From the entries that follow, copy exactly the lines beginning at the line holding "Write a product review (28, 926)" and continuing through the line holding "Как исказили великую".

**DATA IN THIS EXERCISE:**

..........

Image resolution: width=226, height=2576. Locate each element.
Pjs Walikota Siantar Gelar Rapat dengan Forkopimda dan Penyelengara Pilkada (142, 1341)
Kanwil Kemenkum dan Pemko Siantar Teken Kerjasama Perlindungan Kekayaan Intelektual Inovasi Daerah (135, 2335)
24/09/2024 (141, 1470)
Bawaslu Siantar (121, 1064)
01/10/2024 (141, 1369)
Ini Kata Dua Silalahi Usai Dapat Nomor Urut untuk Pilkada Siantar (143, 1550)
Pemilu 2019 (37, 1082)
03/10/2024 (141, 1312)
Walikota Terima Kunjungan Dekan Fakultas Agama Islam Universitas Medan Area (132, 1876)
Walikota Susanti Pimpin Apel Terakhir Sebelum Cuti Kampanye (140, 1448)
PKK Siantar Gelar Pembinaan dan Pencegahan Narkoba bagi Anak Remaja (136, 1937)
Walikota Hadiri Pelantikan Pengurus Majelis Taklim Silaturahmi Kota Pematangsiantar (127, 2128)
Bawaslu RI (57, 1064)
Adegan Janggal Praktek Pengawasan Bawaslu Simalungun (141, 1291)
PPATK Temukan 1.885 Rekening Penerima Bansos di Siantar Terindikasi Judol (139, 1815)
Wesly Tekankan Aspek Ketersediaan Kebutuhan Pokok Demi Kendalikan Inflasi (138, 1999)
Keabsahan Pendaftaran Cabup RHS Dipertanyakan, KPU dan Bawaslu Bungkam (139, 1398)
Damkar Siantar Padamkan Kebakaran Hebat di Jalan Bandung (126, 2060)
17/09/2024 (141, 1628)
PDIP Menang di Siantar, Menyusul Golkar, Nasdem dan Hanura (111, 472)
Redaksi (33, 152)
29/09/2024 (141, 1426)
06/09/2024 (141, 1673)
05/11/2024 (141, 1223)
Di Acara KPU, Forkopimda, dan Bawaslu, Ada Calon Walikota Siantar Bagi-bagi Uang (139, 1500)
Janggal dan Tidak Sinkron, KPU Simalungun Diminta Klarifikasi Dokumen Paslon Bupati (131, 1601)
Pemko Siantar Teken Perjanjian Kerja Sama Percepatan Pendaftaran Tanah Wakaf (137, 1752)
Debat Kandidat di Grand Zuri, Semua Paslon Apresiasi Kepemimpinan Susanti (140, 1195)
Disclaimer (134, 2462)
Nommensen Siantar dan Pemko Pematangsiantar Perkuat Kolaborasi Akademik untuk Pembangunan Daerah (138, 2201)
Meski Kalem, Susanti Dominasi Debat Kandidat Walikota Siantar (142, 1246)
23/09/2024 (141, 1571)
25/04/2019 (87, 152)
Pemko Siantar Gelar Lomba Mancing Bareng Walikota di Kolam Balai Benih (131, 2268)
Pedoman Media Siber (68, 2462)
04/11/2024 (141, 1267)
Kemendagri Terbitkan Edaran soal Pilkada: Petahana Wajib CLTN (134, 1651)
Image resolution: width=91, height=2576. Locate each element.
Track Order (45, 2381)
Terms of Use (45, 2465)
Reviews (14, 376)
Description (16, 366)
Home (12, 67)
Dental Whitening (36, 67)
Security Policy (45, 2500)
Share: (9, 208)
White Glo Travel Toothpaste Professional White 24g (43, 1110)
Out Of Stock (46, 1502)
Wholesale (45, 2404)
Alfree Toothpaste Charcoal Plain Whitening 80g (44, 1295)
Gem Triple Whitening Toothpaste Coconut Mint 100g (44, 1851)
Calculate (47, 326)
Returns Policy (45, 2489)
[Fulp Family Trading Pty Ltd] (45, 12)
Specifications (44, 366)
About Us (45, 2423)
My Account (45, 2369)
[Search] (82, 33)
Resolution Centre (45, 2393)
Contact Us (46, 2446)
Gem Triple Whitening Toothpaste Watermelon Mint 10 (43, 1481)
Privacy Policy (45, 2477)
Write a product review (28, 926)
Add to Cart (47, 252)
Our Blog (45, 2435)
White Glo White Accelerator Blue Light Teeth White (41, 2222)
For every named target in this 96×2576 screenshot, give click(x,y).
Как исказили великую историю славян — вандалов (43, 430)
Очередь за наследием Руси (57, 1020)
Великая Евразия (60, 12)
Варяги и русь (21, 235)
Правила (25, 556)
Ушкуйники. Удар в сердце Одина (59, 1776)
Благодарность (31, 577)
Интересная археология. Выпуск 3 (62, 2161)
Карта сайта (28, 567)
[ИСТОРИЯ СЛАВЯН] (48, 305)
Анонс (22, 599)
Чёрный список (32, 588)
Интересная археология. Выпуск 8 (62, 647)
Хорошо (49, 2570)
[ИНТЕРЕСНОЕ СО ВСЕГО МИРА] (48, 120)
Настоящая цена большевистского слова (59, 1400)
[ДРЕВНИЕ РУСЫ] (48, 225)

..........

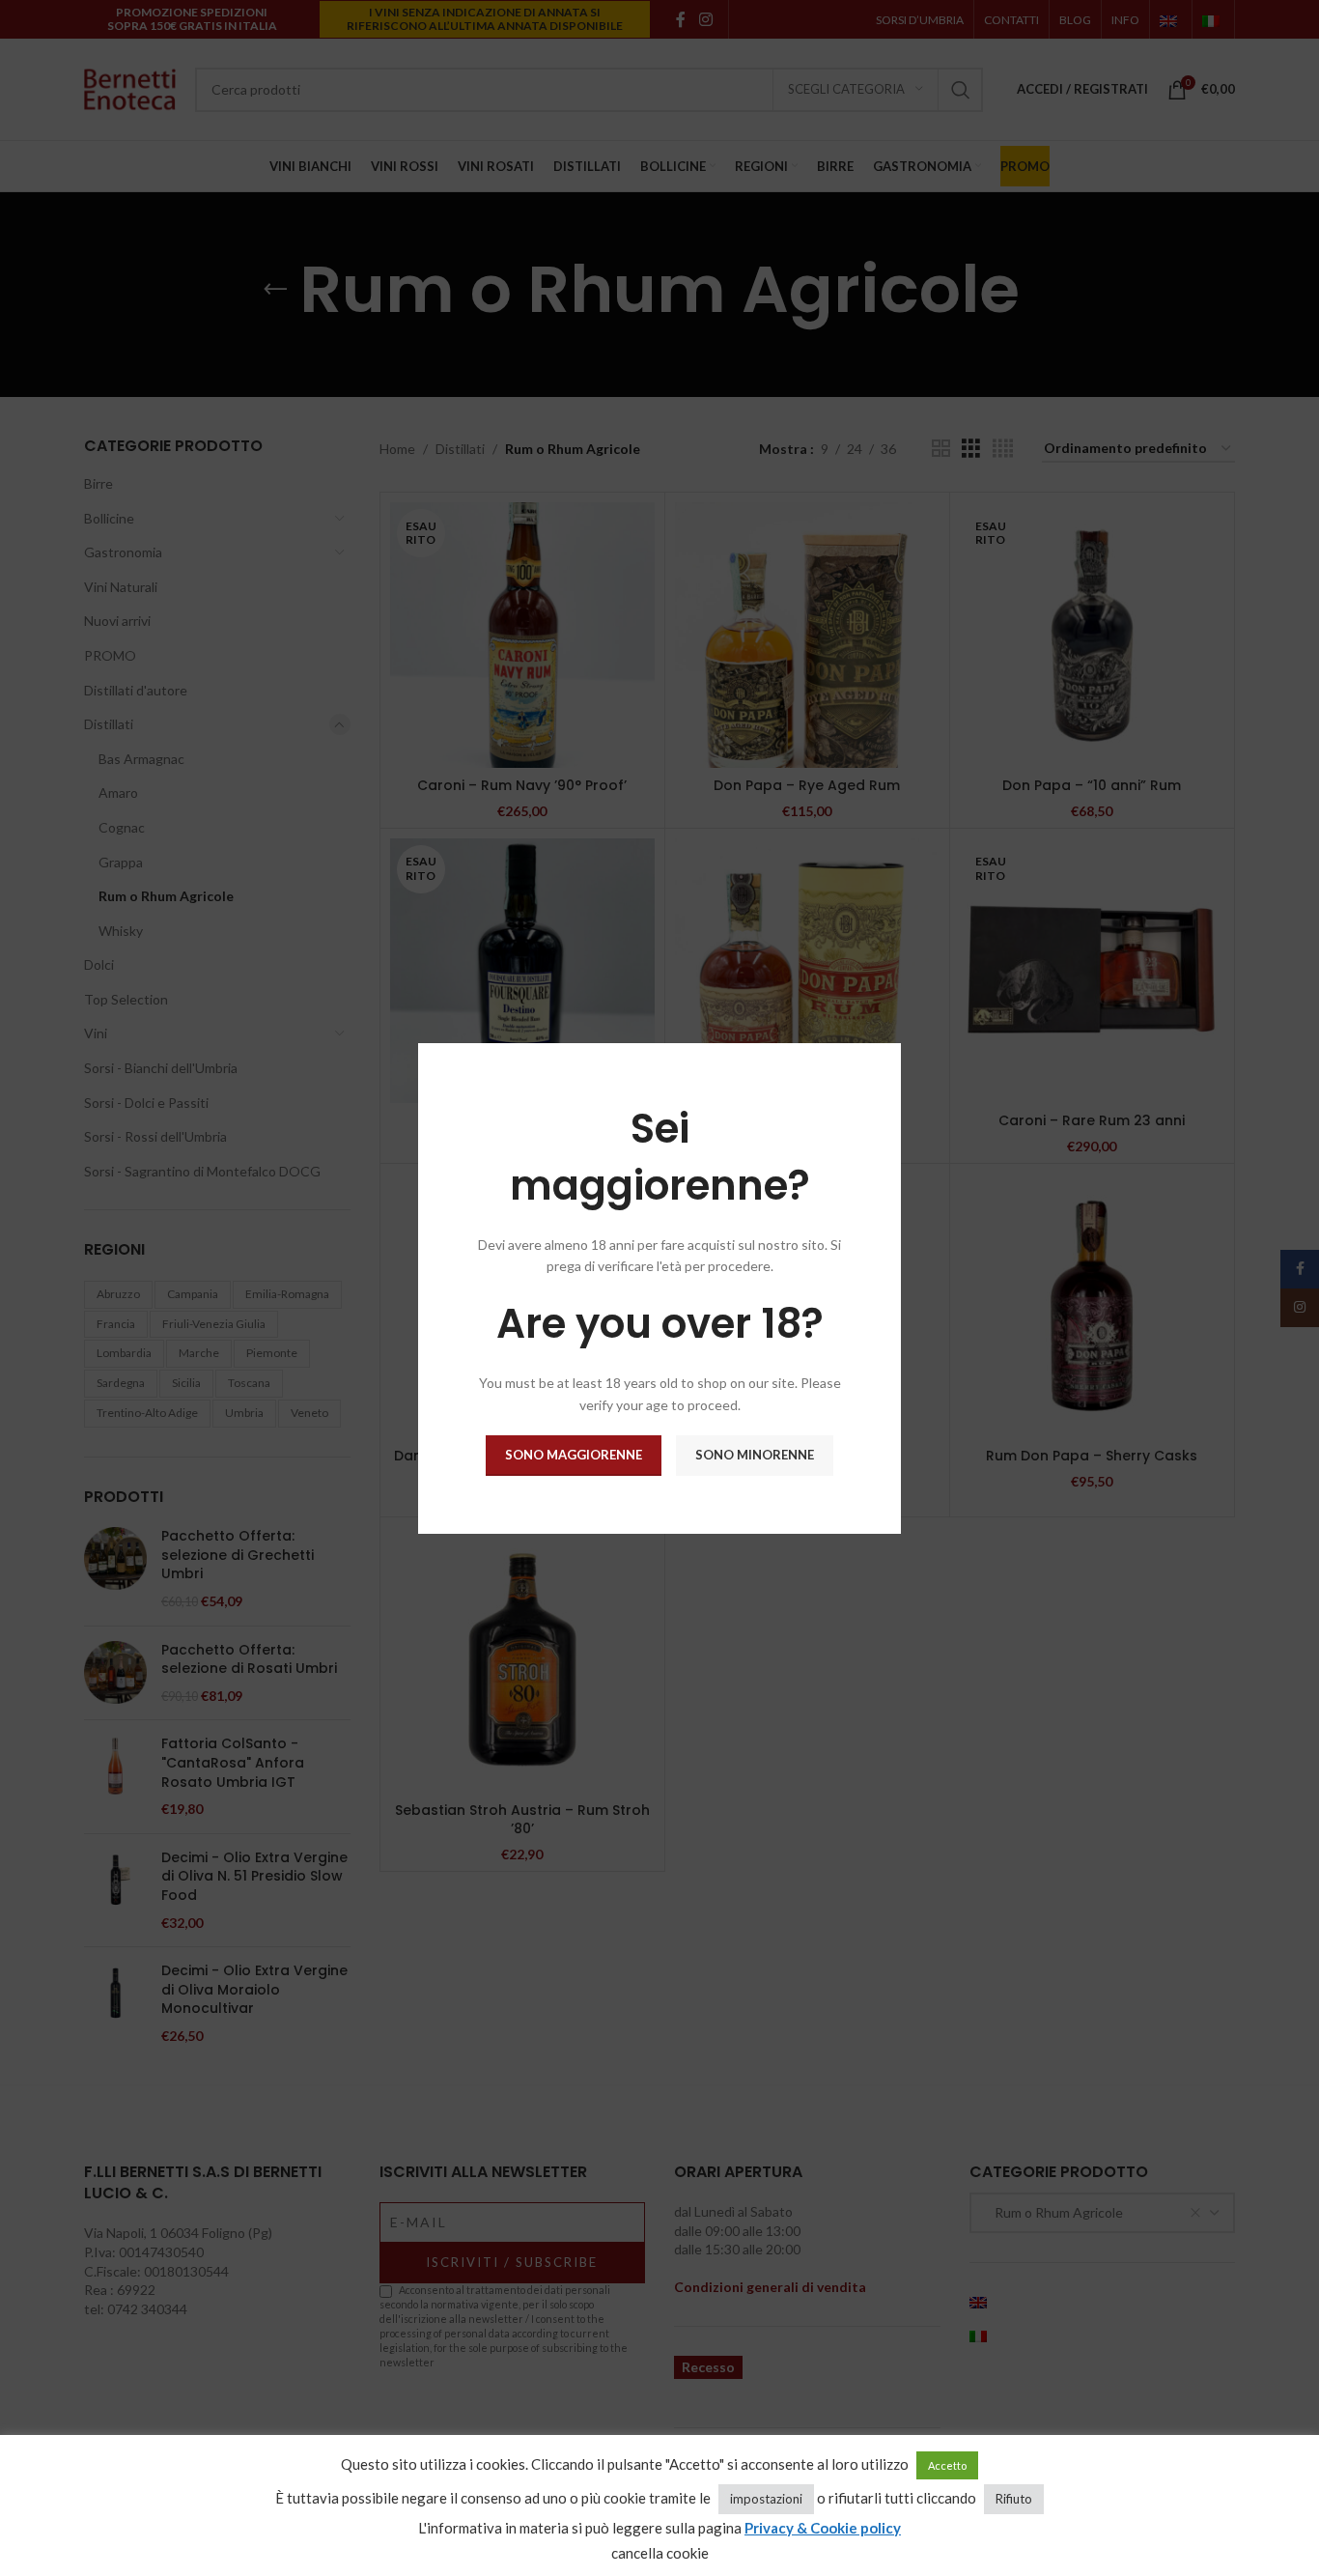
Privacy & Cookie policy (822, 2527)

..........

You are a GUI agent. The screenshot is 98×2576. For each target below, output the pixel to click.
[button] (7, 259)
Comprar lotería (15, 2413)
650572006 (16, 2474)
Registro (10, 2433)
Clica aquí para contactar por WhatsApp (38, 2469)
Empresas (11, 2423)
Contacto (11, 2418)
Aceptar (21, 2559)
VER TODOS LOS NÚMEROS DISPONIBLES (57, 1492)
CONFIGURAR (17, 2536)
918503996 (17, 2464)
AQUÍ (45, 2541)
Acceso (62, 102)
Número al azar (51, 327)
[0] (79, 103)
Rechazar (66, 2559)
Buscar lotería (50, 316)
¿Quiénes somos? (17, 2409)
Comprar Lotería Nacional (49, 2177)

..........

**REPLY:**
Write a product review (28, 926)
Add to Cart (47, 252)
Our Blog (45, 2435)
White Glo White Accelerator Blue Light Teeth White (41, 2222)
For every named target in this 96×2576 screenshot, give click(x,y).
Как исказили великую историю славян — вандалов (43, 430)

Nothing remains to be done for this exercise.